Dataset entries
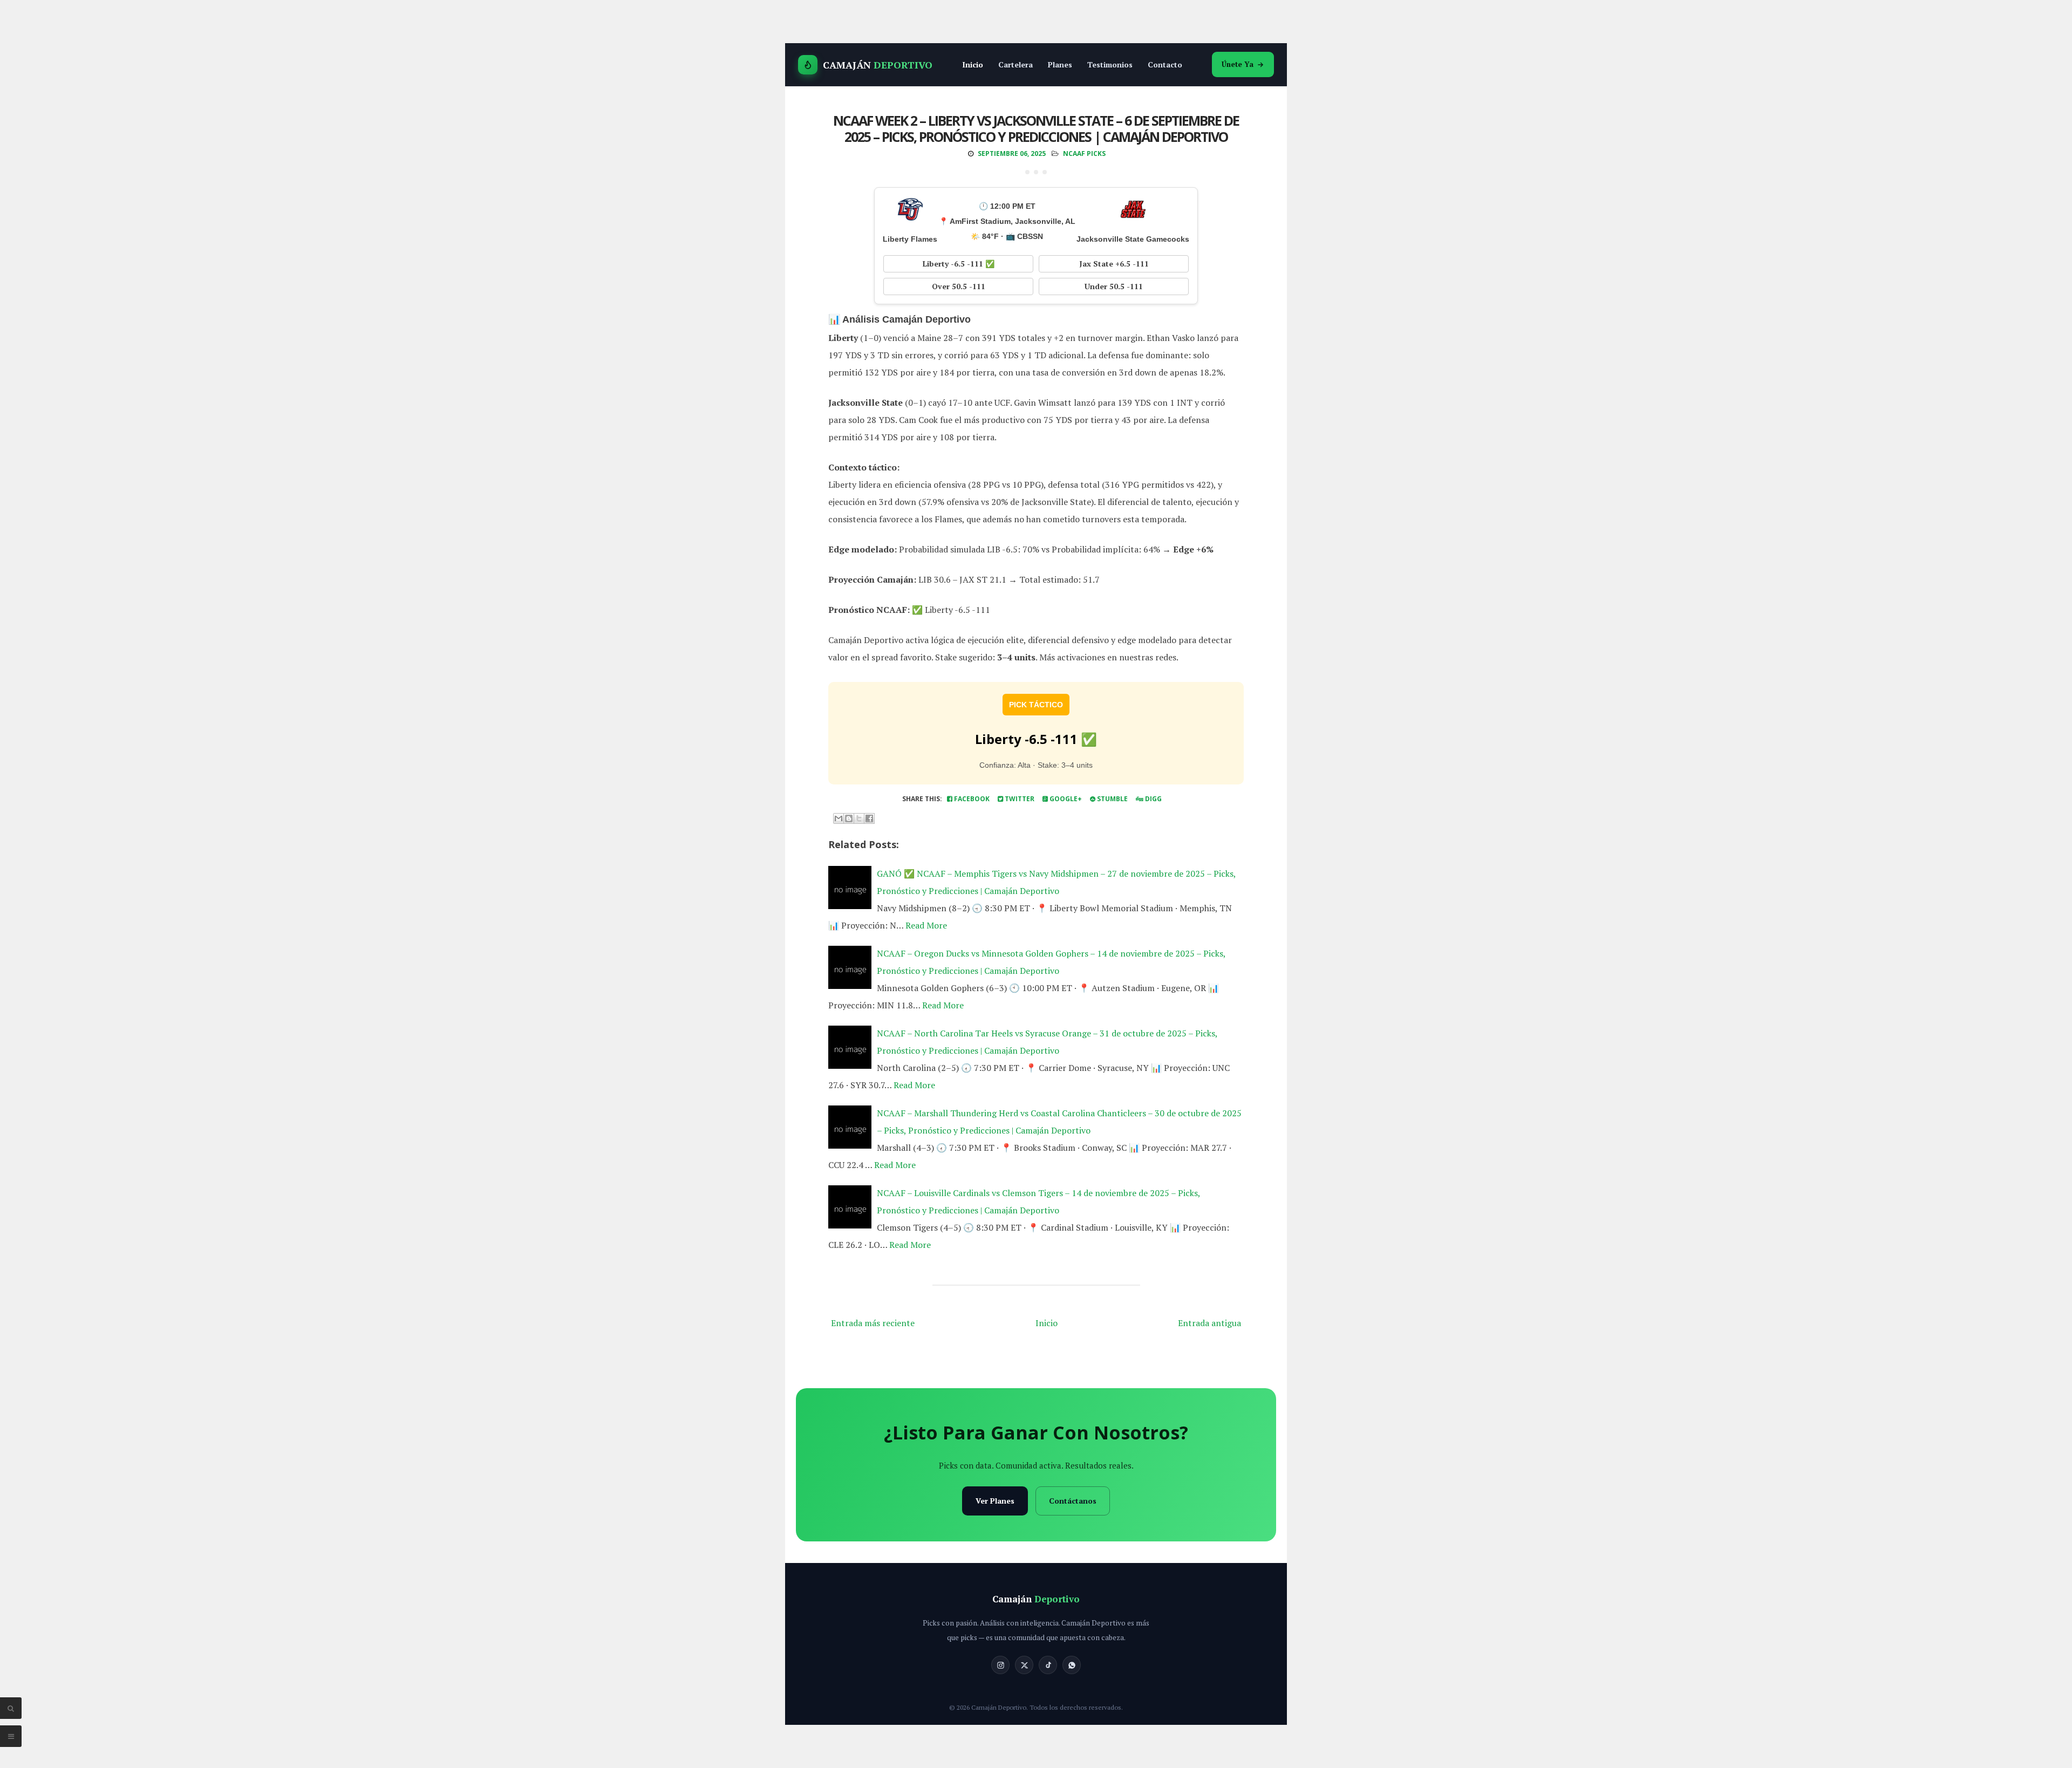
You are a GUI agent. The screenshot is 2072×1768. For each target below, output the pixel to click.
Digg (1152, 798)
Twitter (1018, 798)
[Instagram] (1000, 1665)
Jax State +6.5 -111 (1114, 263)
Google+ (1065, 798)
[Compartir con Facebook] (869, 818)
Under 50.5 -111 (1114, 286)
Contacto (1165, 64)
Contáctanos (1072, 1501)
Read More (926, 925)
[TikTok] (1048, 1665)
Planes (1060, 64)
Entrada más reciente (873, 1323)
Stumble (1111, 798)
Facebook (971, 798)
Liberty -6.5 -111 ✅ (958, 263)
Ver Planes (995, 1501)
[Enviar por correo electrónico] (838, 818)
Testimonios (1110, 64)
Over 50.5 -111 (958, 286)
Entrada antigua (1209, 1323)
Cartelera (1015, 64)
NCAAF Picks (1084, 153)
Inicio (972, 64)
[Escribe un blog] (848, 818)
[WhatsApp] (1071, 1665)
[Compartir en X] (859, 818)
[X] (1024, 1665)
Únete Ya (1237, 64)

---

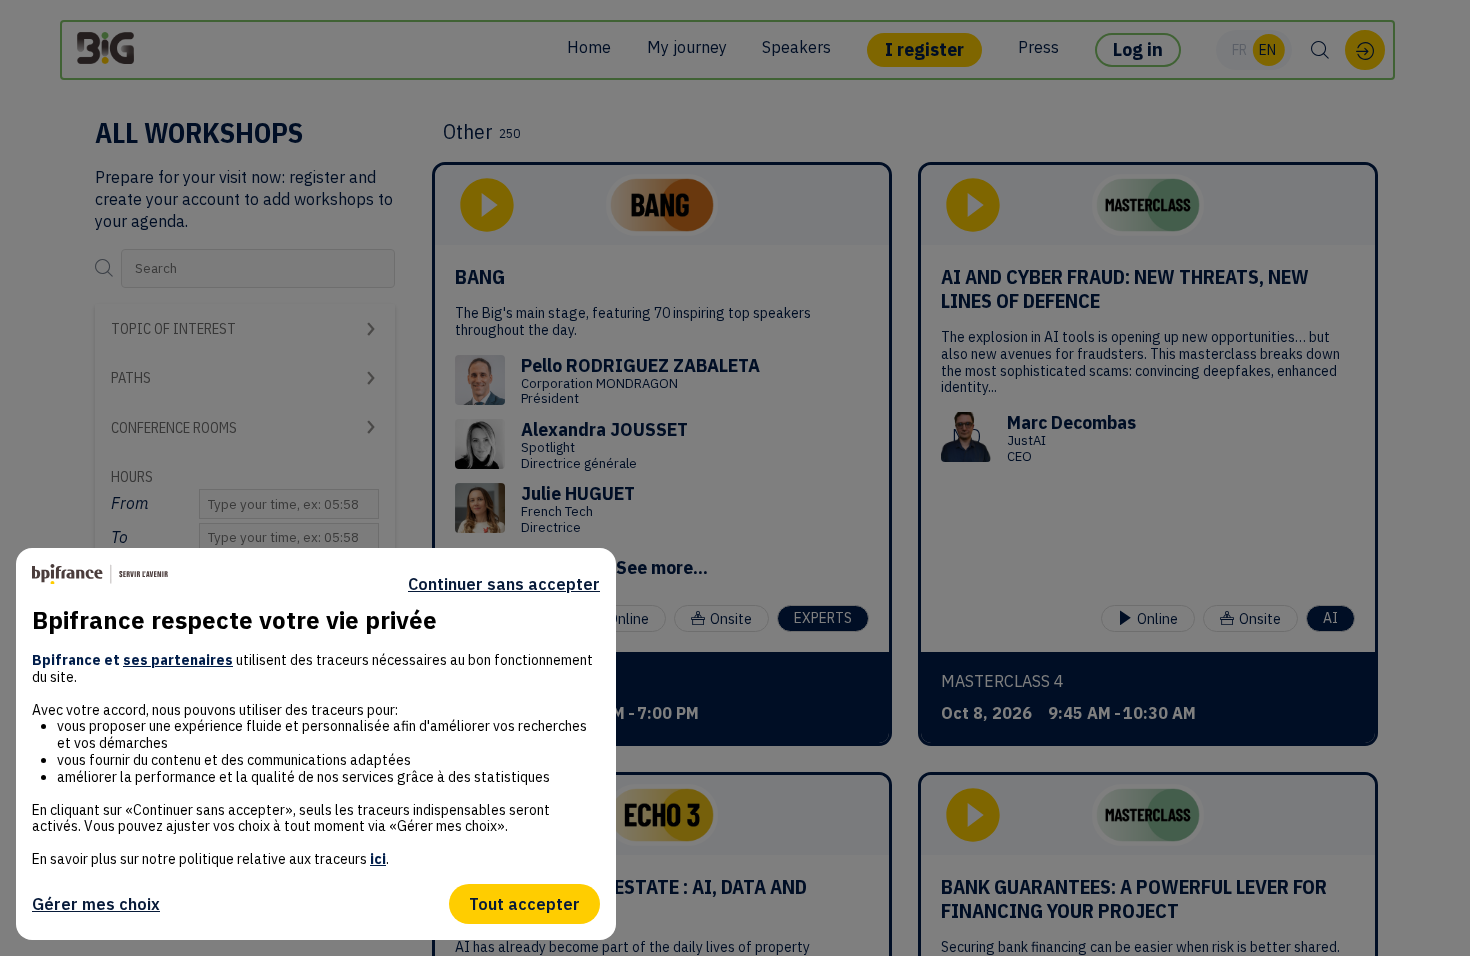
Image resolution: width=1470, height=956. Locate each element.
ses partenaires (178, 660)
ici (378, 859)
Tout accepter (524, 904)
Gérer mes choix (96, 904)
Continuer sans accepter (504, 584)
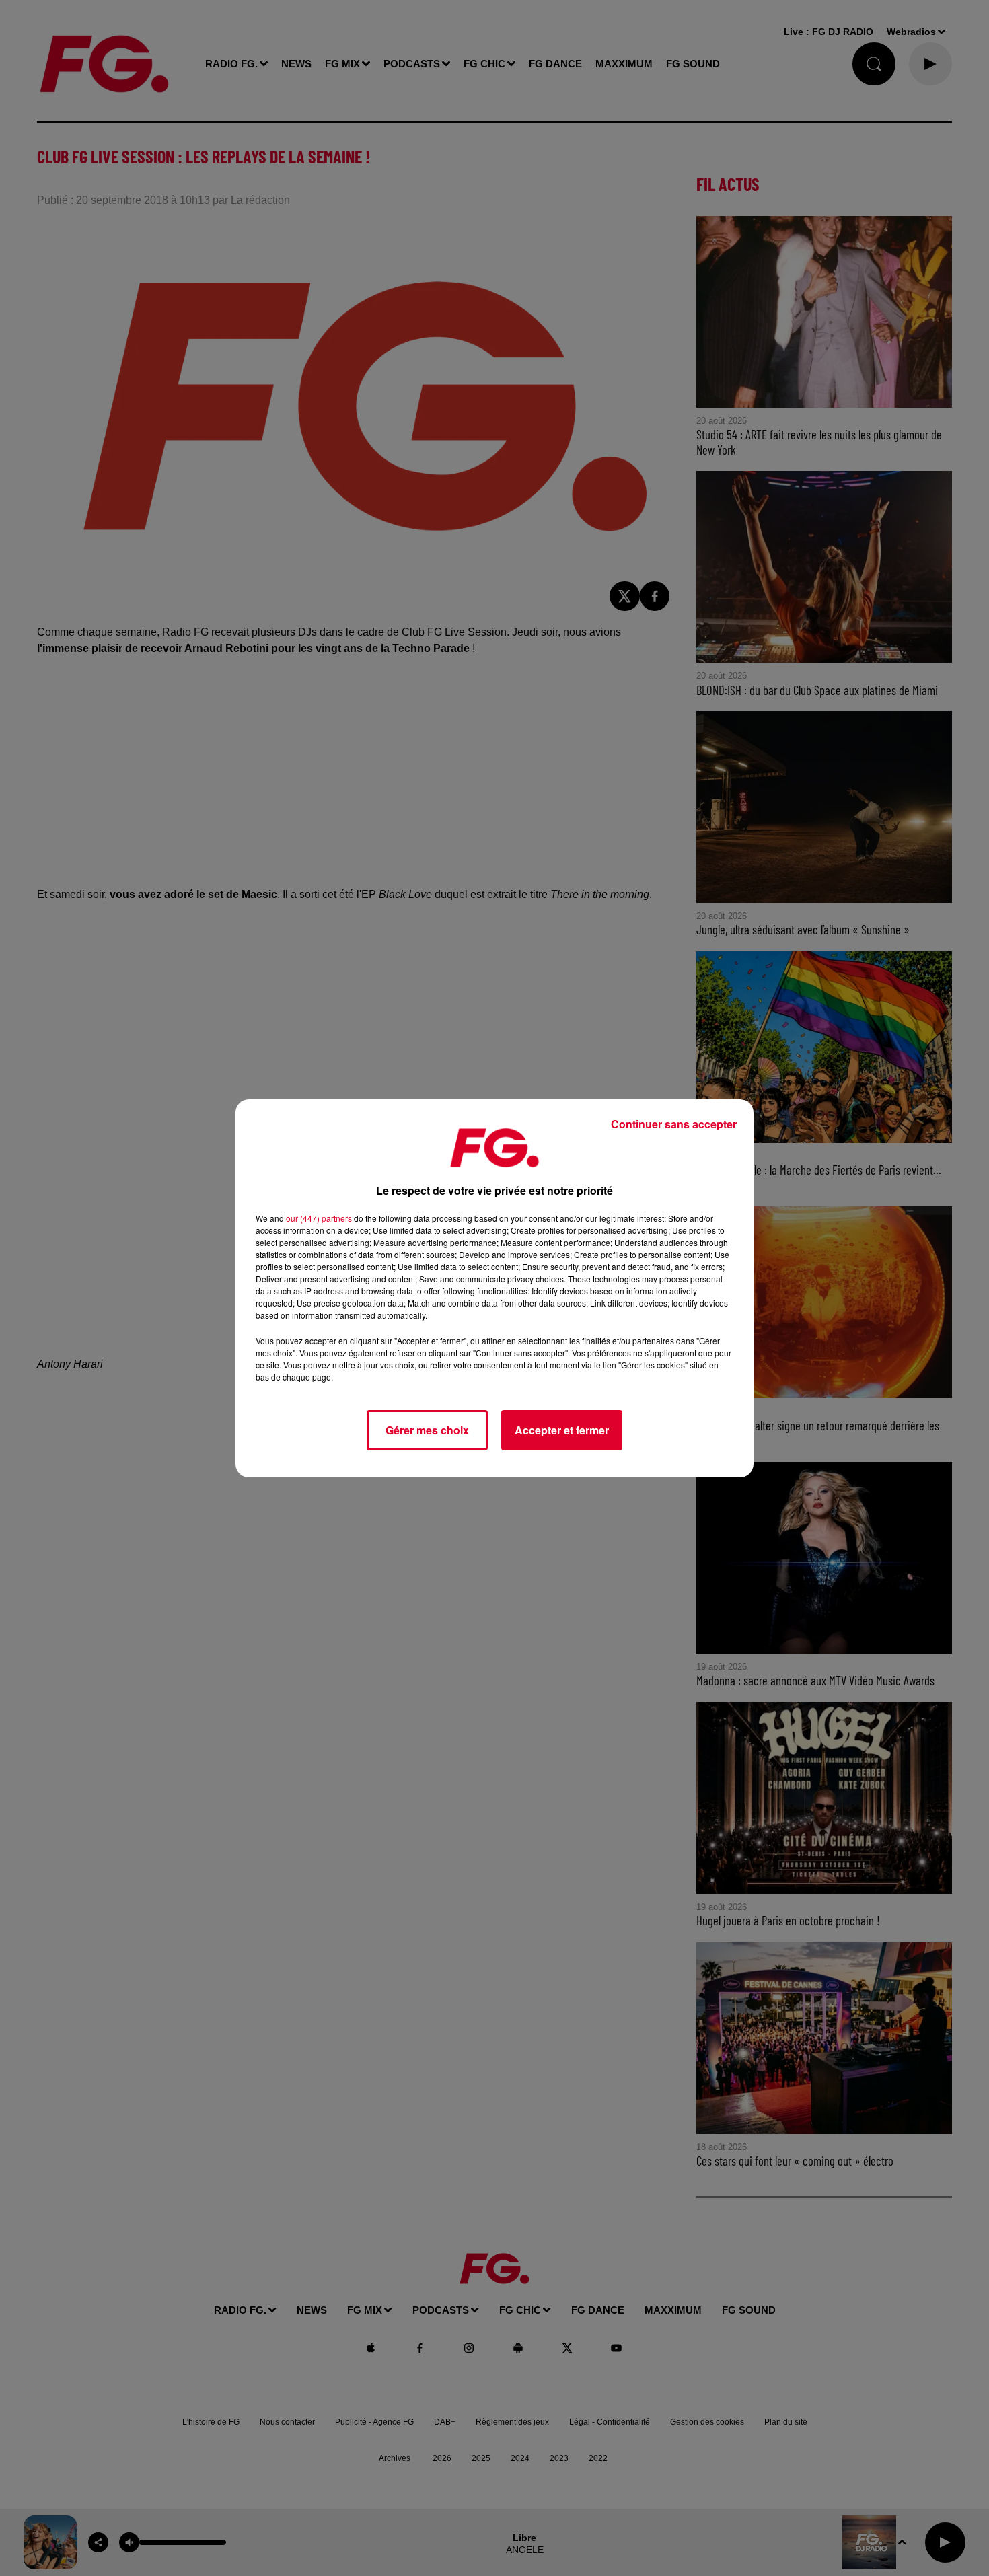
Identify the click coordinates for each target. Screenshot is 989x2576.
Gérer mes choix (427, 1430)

### Work order
For the string "accepter", report how many lines of the records contain it, giving the number only.

### Solution for this problem
2